#### [Your task]
Reproduce the listing below word for word, from the line with "transports [544, 586]" up to and including its last line, and leave the pictures out of your answer.

==== Available records ====

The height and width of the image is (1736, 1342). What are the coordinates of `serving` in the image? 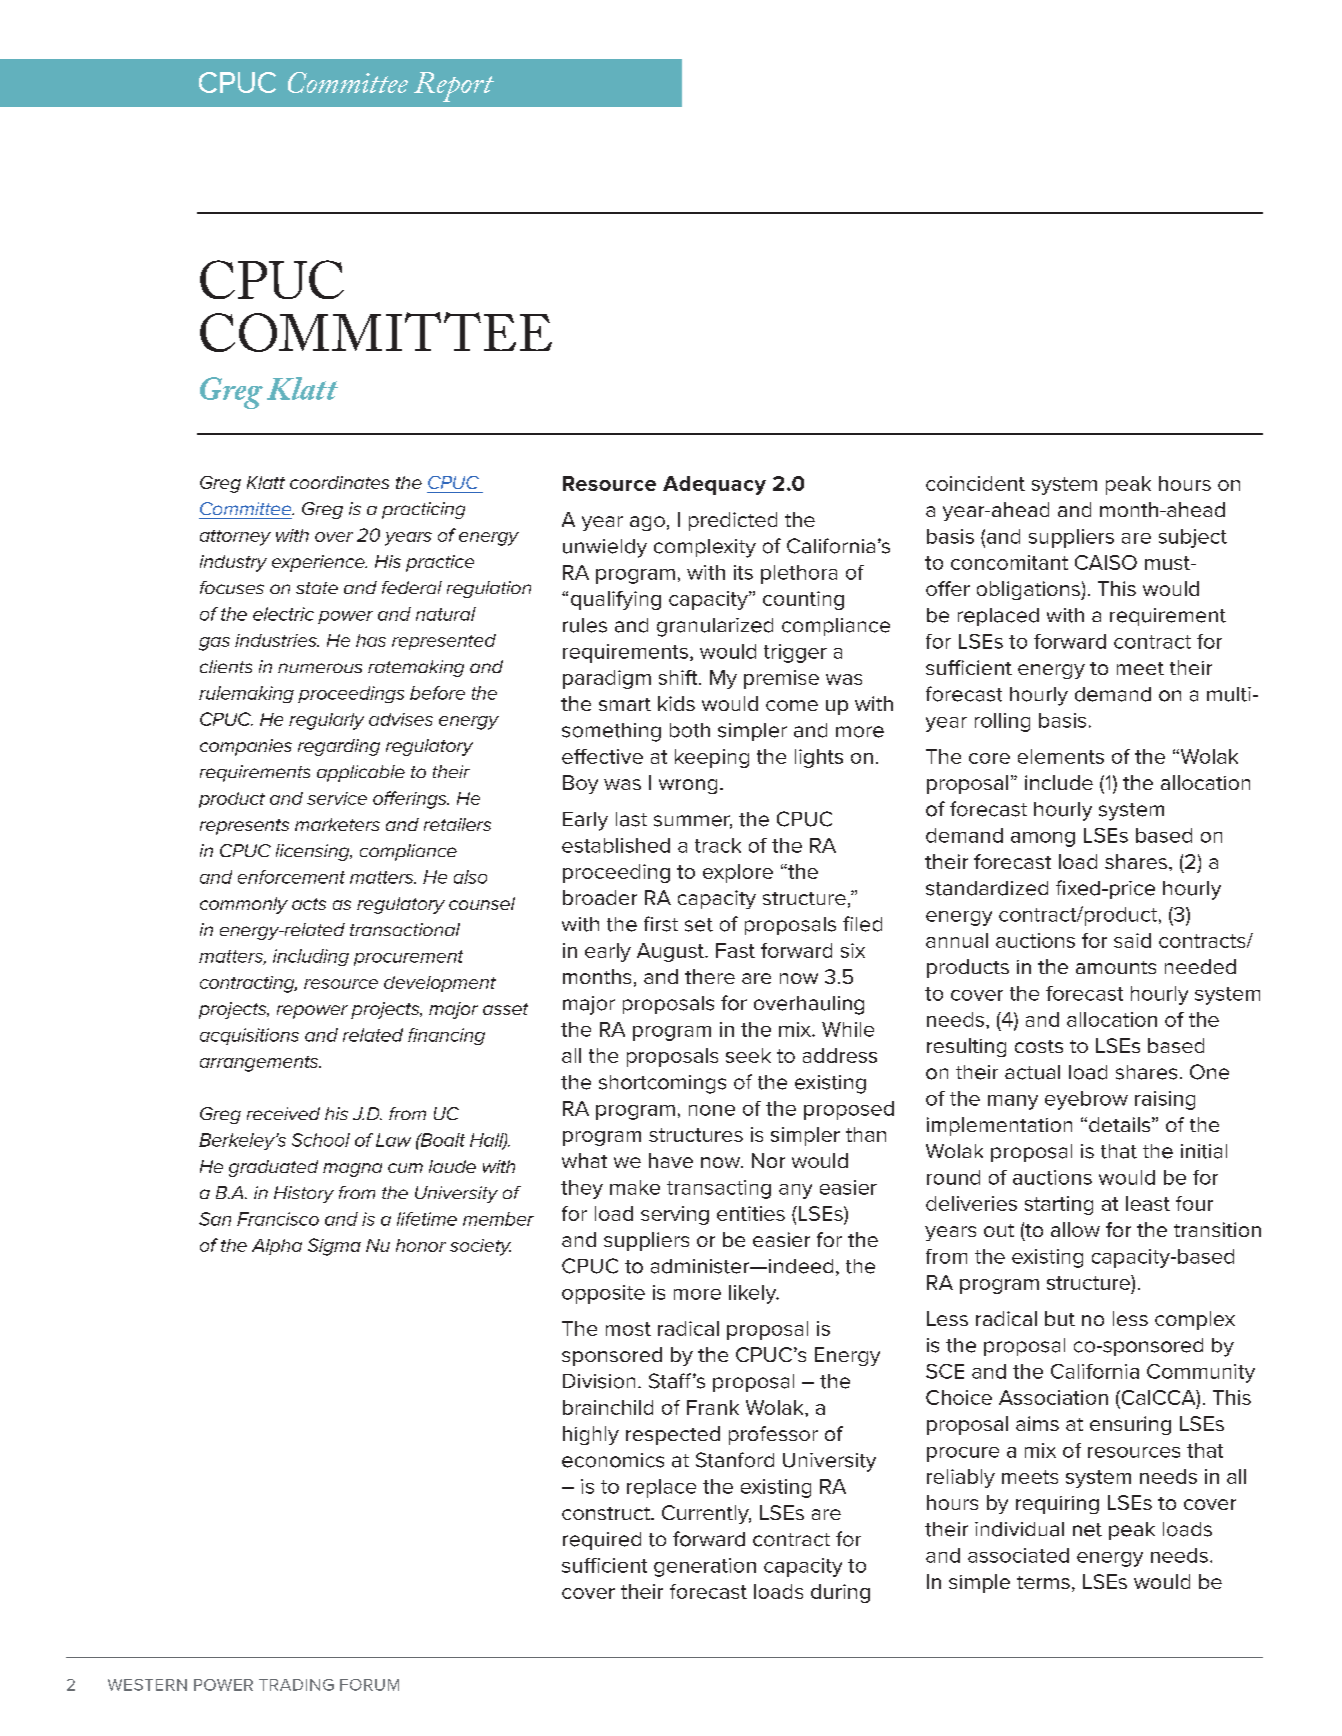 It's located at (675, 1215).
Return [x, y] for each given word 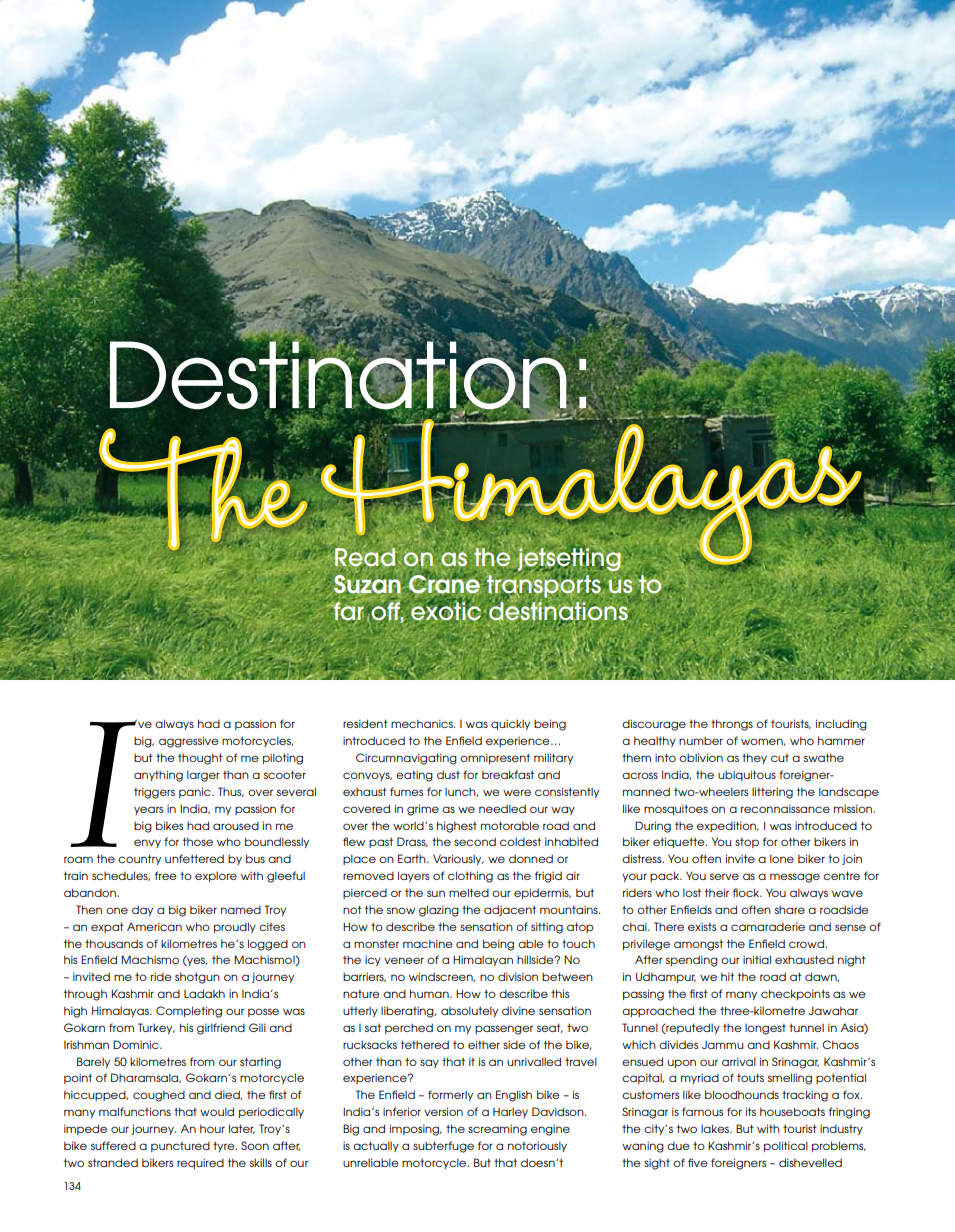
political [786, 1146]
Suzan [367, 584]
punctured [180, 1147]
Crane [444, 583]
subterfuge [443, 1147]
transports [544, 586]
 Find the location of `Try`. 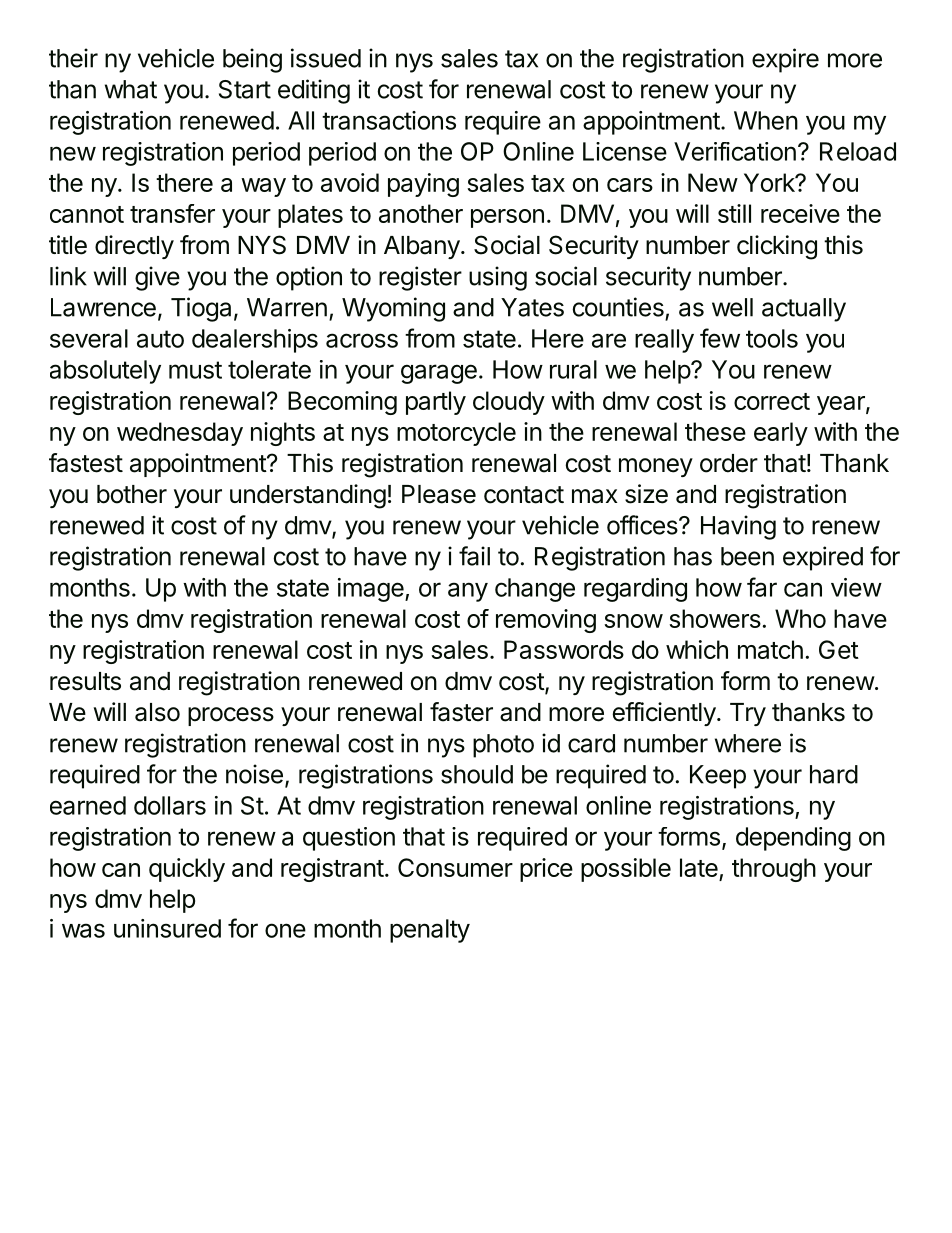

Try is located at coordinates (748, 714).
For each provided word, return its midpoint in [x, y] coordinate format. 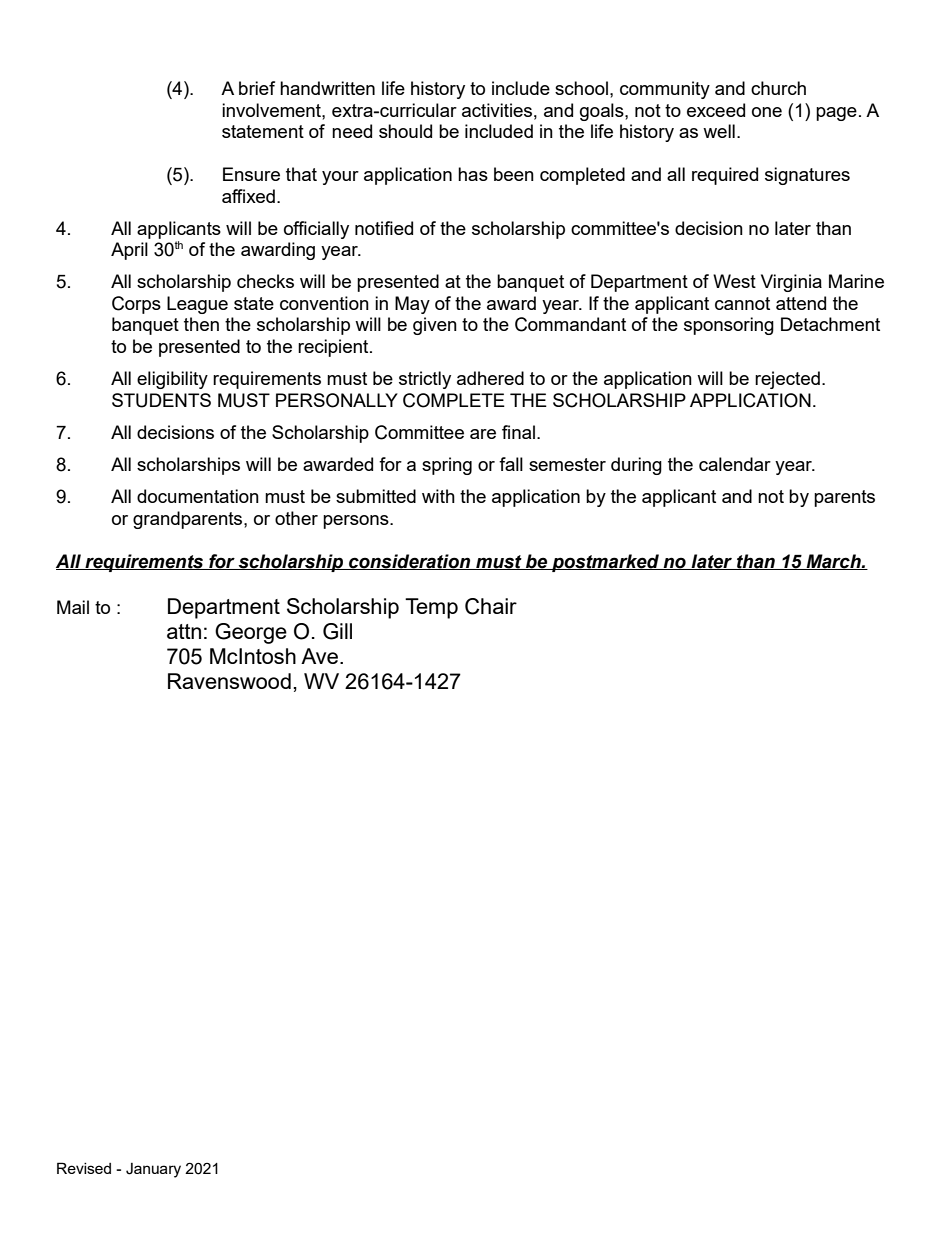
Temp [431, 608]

====

#### [Response to the exercise]
transports [544, 586]
 Find the location of `Try`. 

Try is located at coordinates (748, 714).
For each provided word, return its midpoint in [x, y] coordinate format. 
Temp [431, 608]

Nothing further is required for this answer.